For instance, forgoing mighty candidates like The Book of Evidence (1989) or The Untouchable (1997), O’Brien concentrates on the 1980s John Banville, presenting Kepler (1981) as an exemplar of the Wexford-man’s great biographical novels and their “pronounced reservations regarding the potential for the meaning of the historical scenarios that are their pretext”.

Equally, in representing “the most significant Irish novelist of his generation”, John McGahern, O’Brien makes the brave choice of selecting The Pornographer (1979), that curious story of Dublin’s “terminally tiresome post-war intellectual life” which is “probably McGahern’s least popular novel”.

O’Brien may envision his audience, like that of James Plunkett’s Strumpet City (1969), to be the “sensitive, fair-minded common reader”, an artefact of “enlightened citizenship”, yet, like the majority of academic literary criticism, The Irish Novel is really just for those who have already read the books in question.

More precisely, it is for the third-level student. The general reader, who, at the contemporary end of the scale, has only read Anne Enright and Colm Tóibín, is unlikely to get their money’s worth.

True, they may encounter the work of authors with whom they are unfamiliar, Mary Morrissy, Timothy O’Grady, or — as one goes further back — Sam Hanna Bell or Anthony C West, but the lurching quality of O’Brien’s study is far from introductory in nature.
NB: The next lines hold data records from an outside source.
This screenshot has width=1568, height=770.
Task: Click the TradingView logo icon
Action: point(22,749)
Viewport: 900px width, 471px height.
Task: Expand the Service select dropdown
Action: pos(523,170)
Moreover, the often meritorious book-a-year approach fares poorly here against the thematic arrangement and contextual essays of, to give two examples, the John Wilson Foster-edited Cambridge Companion to the Irish Novel (2006) or the Brian Shaffer-edited Companion to the British and Irish Novel: 1945-2000 (2005).

By contrast, The Irish Novel only partially succeeds in setting out to “participate in, and reflect upon, the idea of change as it relates to the contemporary Irish novel”.

Despite many valuable observations, the evident love of the material fuelling O’Brien’s essays is lost in the book’s unremitting rush of critical analysis. Consequently, The Irish Novel provides the reader, specialist or not, with no time to reflect upon, or to absorb, O’Brien’s observations within the wider situation of Irish literature and culture.

It is not so much a failure as a missed opportunity.

* Dr Val Nolan lectures on Irish literature at NUI Galway. He will address November’s NEICN conference in Sunderland on the subject of John McGahern’s unproduced screenplays.